## What is needed
Please copy out, verbatim, the part of the listing that opens with the line containing "This screenshot has height=362, width=500." and closes with the line containing "Looking at the", including both of those lines.

## Supplied material
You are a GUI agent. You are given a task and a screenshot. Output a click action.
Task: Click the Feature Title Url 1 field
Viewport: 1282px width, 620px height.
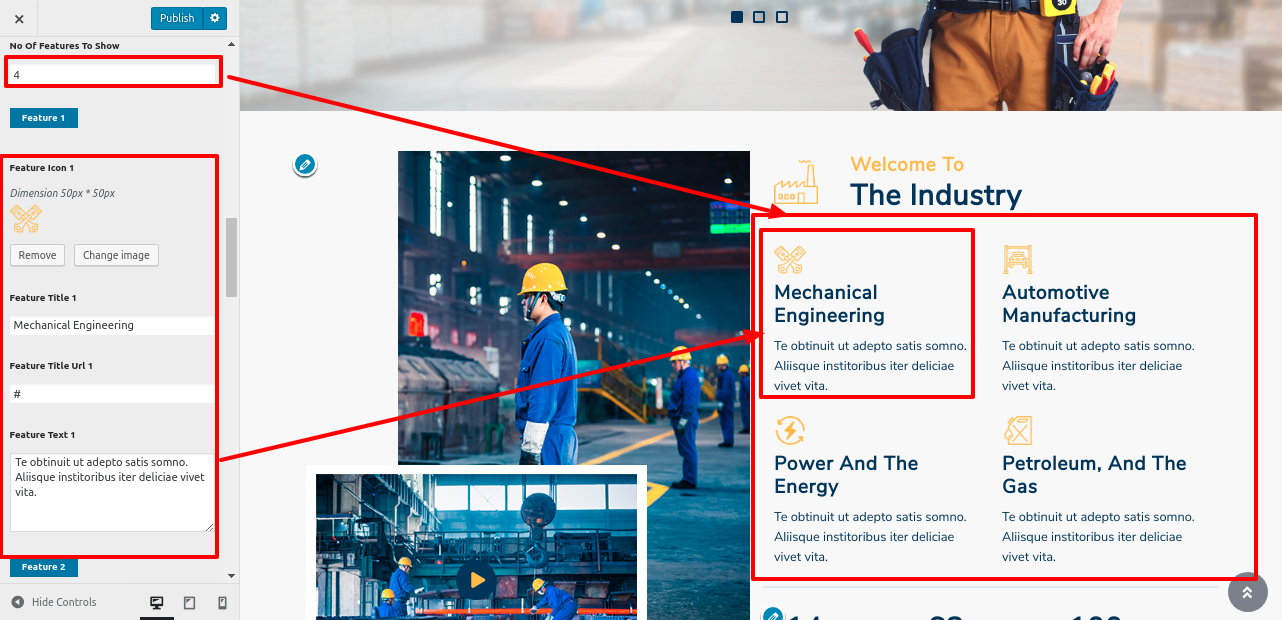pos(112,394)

==

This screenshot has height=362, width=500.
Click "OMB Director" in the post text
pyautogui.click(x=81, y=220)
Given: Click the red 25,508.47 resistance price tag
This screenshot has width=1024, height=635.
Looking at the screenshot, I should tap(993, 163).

## Task result
This screenshot has height=362, width=500.
Click "OMB Director" in the post text
pyautogui.click(x=81, y=220)
Given: Click the red 25,508.47 resistance price tag
This screenshot has width=1024, height=635.
Looking at the screenshot, I should tap(993, 163).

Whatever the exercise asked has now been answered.